Сочинения - А. С. Хомяков
Шрифт:
Интервал:
Закладка:
Такова строгость и последовательность выводов во всей статье, такова ясность понимания в подробностях. Невольно возникает в читателе вопрос: почему человек даровитый и трудолюбивый мог до такой степени перепутать все понятия исторической критики? Конечно, многое должно приписать торопливости журнального труда и желанию во что бы ни стало унизить направление, поставившее высшие требования в науке, и именно в той науке, которой посвятил себя г. Соловьев; еще больше можно объяснить тою системою немыслящей и поэтому бескритической подражательности, за которую стоит целая школа и которая портит лучшие умы; но без сомнения некоторые особенности непонимания происходят от личного направления и от характера личных литературных занятий самого писателя.

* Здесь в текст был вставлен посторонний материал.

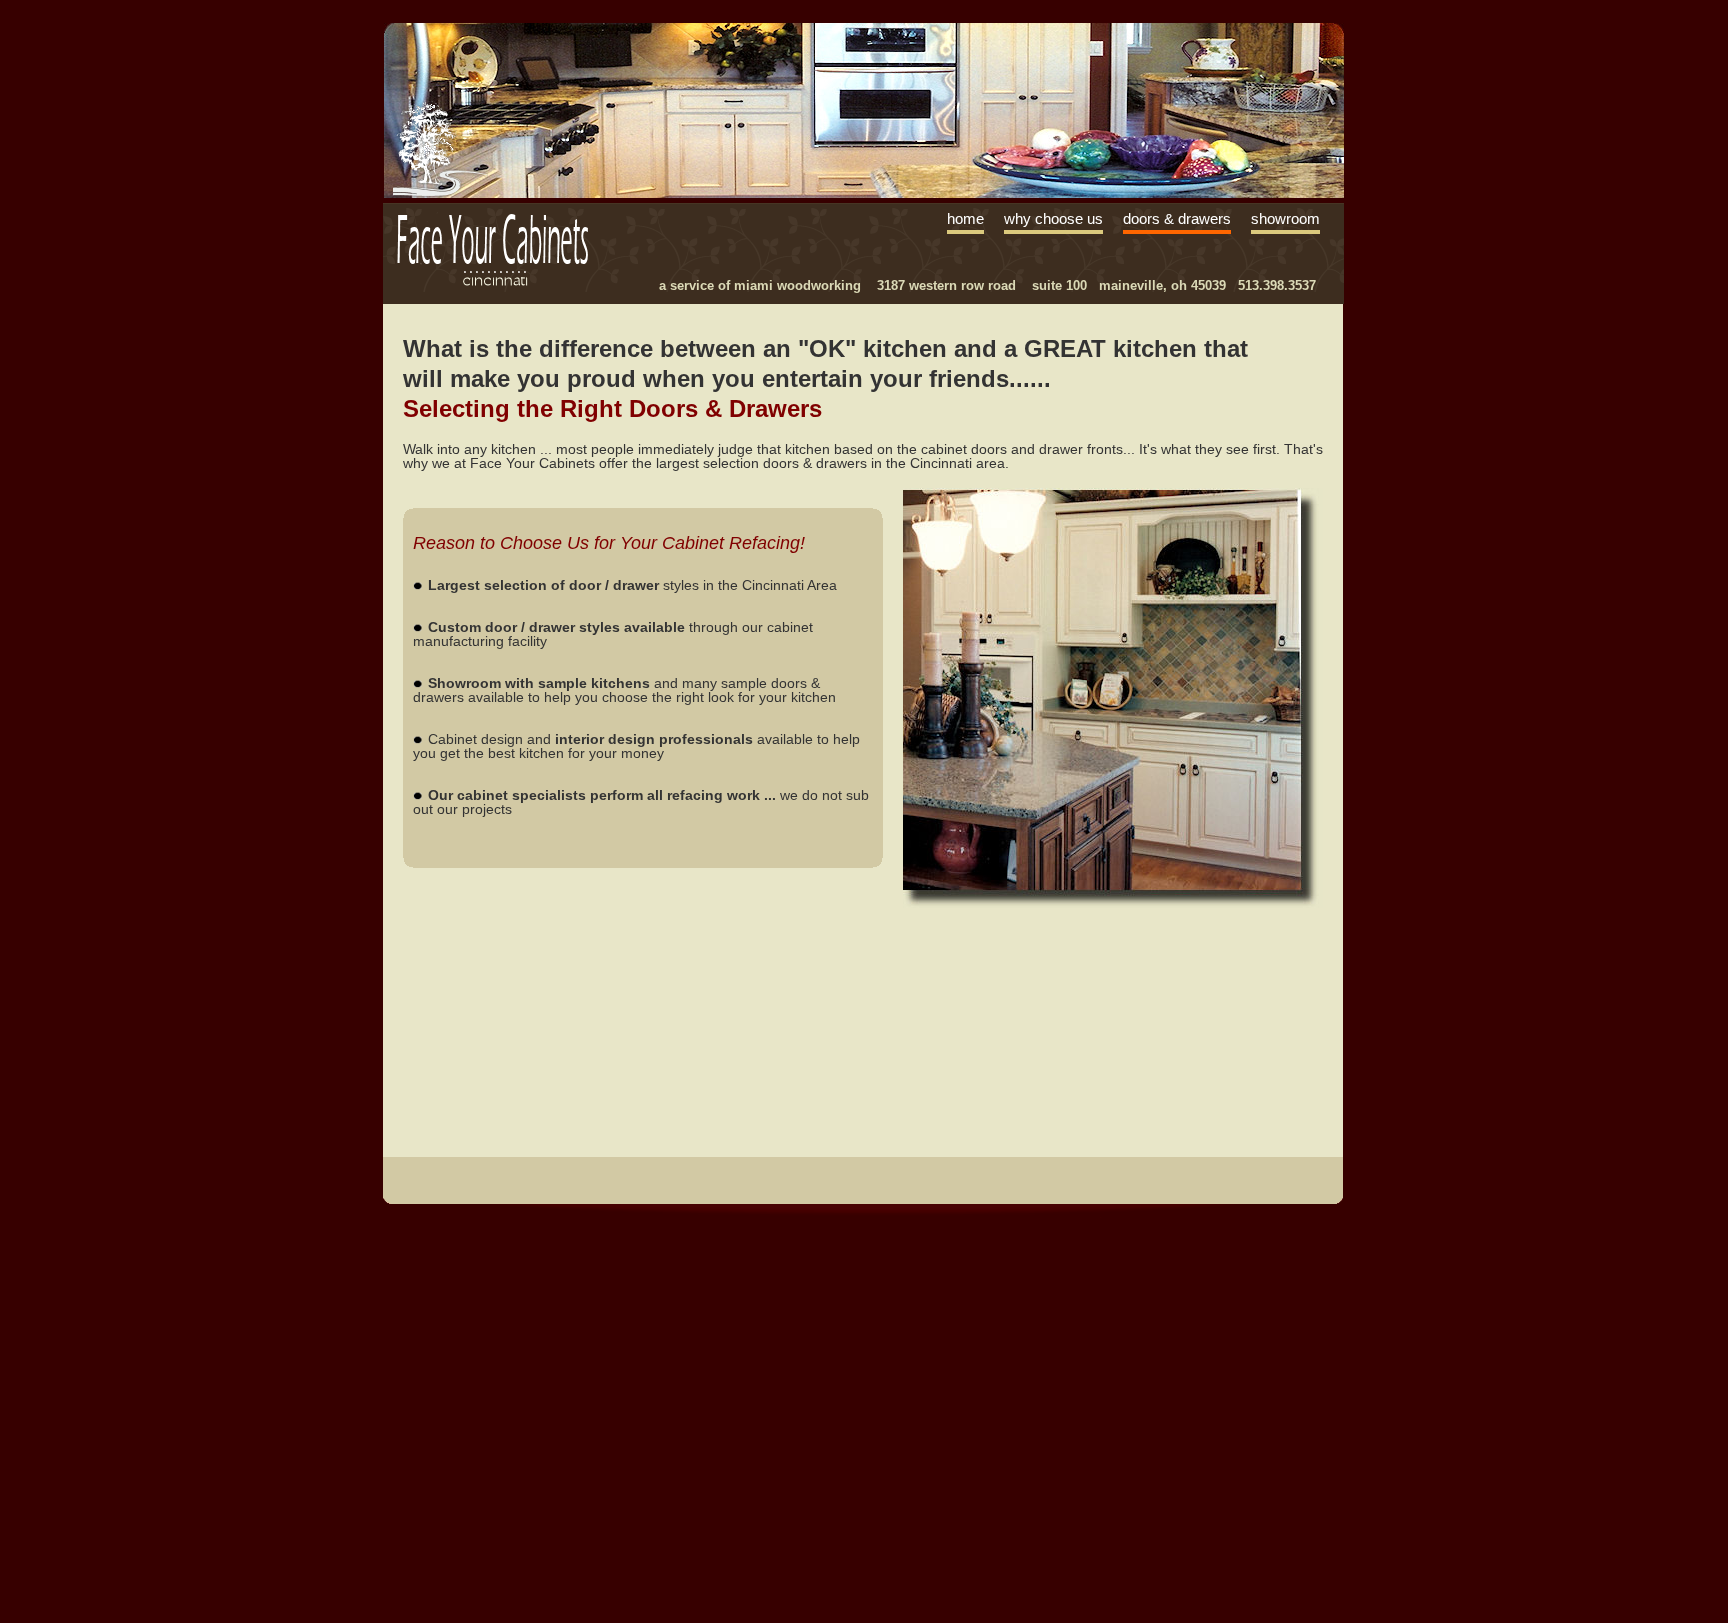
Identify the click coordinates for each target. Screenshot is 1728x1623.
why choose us (1053, 219)
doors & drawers (1177, 219)
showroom (1285, 219)
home (965, 219)
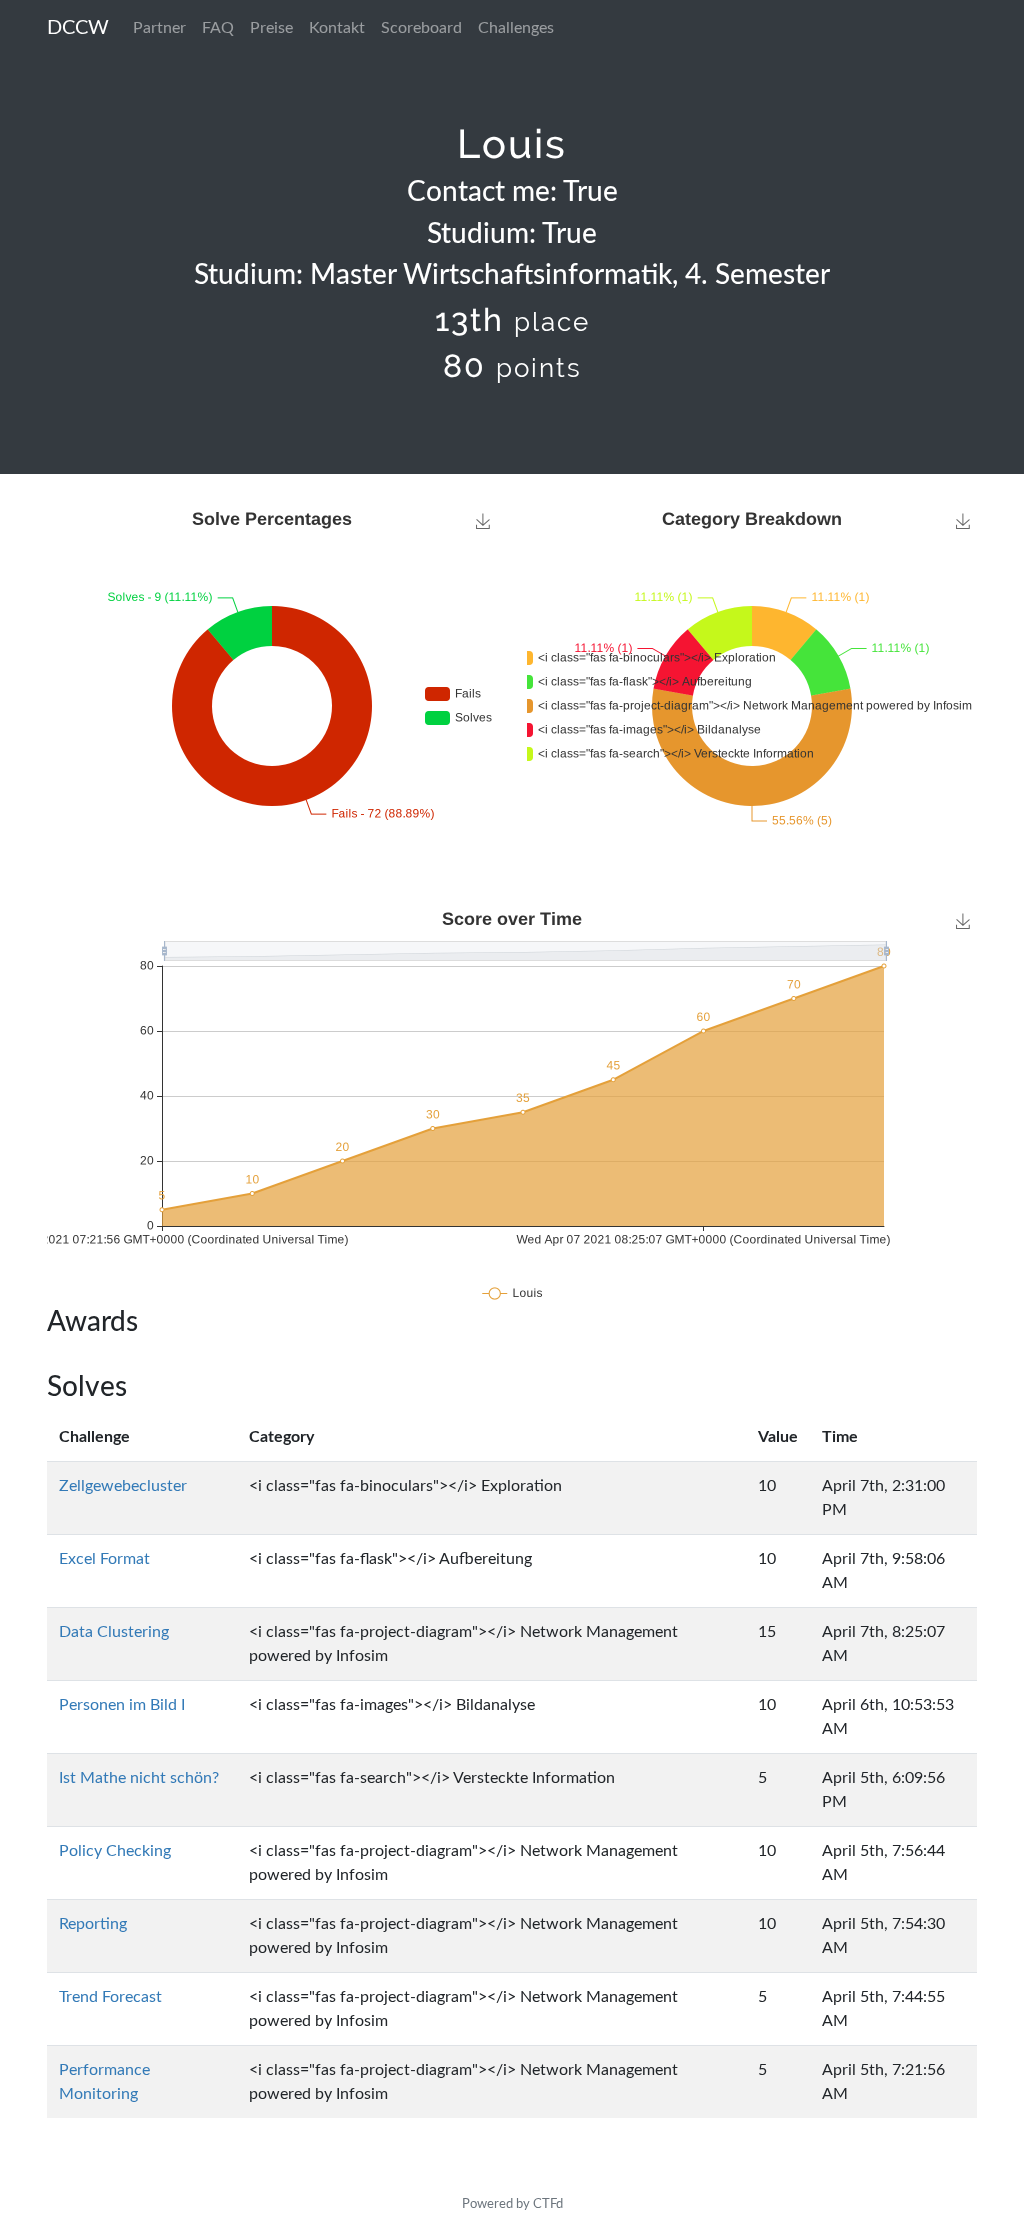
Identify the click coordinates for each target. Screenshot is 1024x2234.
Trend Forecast (110, 1997)
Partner (159, 28)
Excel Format (104, 1559)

Г. Соловьев начал свое литературное поприще отдельными исследованиями, не лишенными истинного достоинства. В одном указано было на значение новых городов (которые скорее следовало бы назвать княжескими городами, — Вятка ведь тоже была городом новым). Оно было несправедливо своею формальною частью, ибо новостроенные города имели видимые учреждения, подобные старым (других жизненных форм никто и не старался придумать); но оно было вполне право в смысле внутреннем. В новых городах не было предания с его крепостию областного эгоизма, с его упорством, и, следовательно, они были органами более способными для развития новых общественных требований. Это исследование г. Соловьева есть истинная заслуга. Другое его исследование, об отношениях Новгорода к князьям, было до некоторой степени справедливо в смысле формальном, и в то же время совершенно ложно в смысле внутреннем. Оно упускало из вида особенности новгородской жизни, ясные с самого начала истории, и не принимало в соображение того, что эти особенности должны были по необходимости резче выступать наружу не столько по закону внутреннего развития, сколько по противодействию увеличивавшимся княжеским требованиям. Нельзя также не признать достоинства взглядов г. Соловьева на эпоху уделов при нераздельности земли tt на эпоху уделов обособляющихся (хотя он едва ли не напрасно первой эпохе отказывал в назывании удельной). Все эти труды были небесполезны; но г. Соловьев не довольствовался ими и скромным путем исследований. Он приступил к Истории России. Всякому действительному ученому — и, без сомнения, г. Соловьеву — было ясно, что истории в смысле художественной летописи после Карамзина уже писать нельзя; для критической же истории не заготовлено достаточно предварительных исследований. Нужно было ими запастись [489]; но когда же кончится эта предварительная работа? Историк решился обойтись без нее; что из этого решения вышло, мы имеем перед собою.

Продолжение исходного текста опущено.